# WORK INSTRUCTION
Please retype the records below exactly as they stand.

——————

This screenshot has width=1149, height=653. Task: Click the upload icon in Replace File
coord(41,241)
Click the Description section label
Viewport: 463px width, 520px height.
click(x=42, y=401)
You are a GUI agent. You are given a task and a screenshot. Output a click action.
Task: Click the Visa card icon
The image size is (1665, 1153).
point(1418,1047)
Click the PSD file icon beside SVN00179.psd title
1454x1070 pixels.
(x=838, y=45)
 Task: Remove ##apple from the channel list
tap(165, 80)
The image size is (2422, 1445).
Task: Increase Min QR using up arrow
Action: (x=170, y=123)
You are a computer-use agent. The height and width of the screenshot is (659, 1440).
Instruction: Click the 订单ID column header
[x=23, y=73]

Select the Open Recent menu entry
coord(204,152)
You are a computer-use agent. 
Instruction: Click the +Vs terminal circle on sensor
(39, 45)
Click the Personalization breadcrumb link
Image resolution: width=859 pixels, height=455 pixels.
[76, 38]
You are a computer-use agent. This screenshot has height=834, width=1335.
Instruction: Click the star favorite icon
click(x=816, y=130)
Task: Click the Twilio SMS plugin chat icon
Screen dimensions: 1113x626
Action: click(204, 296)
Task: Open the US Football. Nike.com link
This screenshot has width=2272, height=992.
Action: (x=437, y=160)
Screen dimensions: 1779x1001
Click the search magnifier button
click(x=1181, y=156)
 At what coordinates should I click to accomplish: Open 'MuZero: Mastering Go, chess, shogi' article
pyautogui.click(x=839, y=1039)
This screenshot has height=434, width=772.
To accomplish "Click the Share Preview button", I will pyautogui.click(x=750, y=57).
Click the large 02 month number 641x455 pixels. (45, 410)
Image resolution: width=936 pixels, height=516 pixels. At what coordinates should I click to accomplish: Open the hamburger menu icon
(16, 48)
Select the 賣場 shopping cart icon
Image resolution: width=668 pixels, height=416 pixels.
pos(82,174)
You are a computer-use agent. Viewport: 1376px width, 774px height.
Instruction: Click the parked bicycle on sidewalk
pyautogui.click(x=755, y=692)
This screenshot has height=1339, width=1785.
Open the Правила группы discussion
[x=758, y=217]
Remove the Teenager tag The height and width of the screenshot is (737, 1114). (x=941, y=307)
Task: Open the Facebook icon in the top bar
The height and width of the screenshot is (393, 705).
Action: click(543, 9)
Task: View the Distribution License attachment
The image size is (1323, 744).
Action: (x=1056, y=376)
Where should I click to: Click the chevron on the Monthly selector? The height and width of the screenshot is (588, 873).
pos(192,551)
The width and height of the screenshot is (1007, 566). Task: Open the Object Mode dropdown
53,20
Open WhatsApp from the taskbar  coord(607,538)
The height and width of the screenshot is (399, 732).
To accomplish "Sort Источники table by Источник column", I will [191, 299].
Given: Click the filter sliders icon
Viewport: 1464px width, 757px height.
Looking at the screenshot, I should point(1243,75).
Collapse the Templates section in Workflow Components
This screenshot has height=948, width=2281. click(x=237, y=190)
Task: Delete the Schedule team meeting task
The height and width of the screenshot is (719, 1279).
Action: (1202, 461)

——————

# OUTPUT OF THE TASK
This screenshot has width=1149, height=653. Task: Click the upload icon in Replace File
coord(41,241)
Click the Description section label
Viewport: 463px width, 520px height.
click(x=42, y=401)
You are a GUI agent. You are given a task and a screenshot. Output a click action.
Task: Click the Visa card icon
The image size is (1665, 1153).
point(1418,1047)
Click the PSD file icon beside SVN00179.psd title
1454x1070 pixels.
(x=838, y=45)
 Task: Remove ##apple from the channel list
tap(165, 80)
The image size is (2422, 1445).
Task: Increase Min QR using up arrow
Action: (x=170, y=123)
You are a computer-use agent. The height and width of the screenshot is (659, 1440).
Instruction: Click the 订单ID column header
[x=23, y=73]

Select the Open Recent menu entry
coord(204,152)
You are a computer-use agent. 
Instruction: Click the +Vs terminal circle on sensor
(39, 45)
Click the Personalization breadcrumb link
Image resolution: width=859 pixels, height=455 pixels.
[76, 38]
You are a computer-use agent. This screenshot has height=834, width=1335.
Instruction: Click the star favorite icon
click(x=816, y=130)
Task: Click the Twilio SMS plugin chat icon
Screen dimensions: 1113x626
Action: click(204, 296)
Task: Open the US Football. Nike.com link
This screenshot has width=2272, height=992.
Action: (x=437, y=160)
Screen dimensions: 1779x1001
Click the search magnifier button
click(x=1181, y=156)
 At what coordinates should I click to accomplish: Open 'MuZero: Mastering Go, chess, shogi' article
pyautogui.click(x=839, y=1039)
This screenshot has height=434, width=772.
To accomplish "Click the Share Preview button", I will pyautogui.click(x=750, y=57).
Click the large 02 month number 641x455 pixels. (45, 410)
Image resolution: width=936 pixels, height=516 pixels. At what coordinates should I click to accomplish: Open the hamburger menu icon
(16, 48)
Select the 賣場 shopping cart icon
Image resolution: width=668 pixels, height=416 pixels.
pos(82,174)
You are a computer-use agent. Viewport: 1376px width, 774px height.
Instruction: Click the parked bicycle on sidewalk
pyautogui.click(x=755, y=692)
This screenshot has height=1339, width=1785.
Open the Правила группы discussion
[x=758, y=217]
Remove the Teenager tag The height and width of the screenshot is (737, 1114). (x=941, y=307)
Task: Open the Facebook icon in the top bar
The height and width of the screenshot is (393, 705).
Action: click(543, 9)
Task: View the Distribution License attachment
The image size is (1323, 744).
Action: (x=1056, y=376)
Where should I click to: Click the chevron on the Monthly selector? The height and width of the screenshot is (588, 873).
pos(192,551)
The width and height of the screenshot is (1007, 566). Task: Open the Object Mode dropdown
53,20
Open WhatsApp from the taskbar  coord(607,538)
The height and width of the screenshot is (399, 732).
To accomplish "Sort Источники table by Источник column", I will [191, 299].
Given: Click the filter sliders icon
Viewport: 1464px width, 757px height.
Looking at the screenshot, I should point(1243,75).
Collapse the Templates section in Workflow Components
This screenshot has height=948, width=2281. click(x=237, y=190)
Task: Delete the Schedule team meeting task
The height and width of the screenshot is (719, 1279).
Action: (1202, 461)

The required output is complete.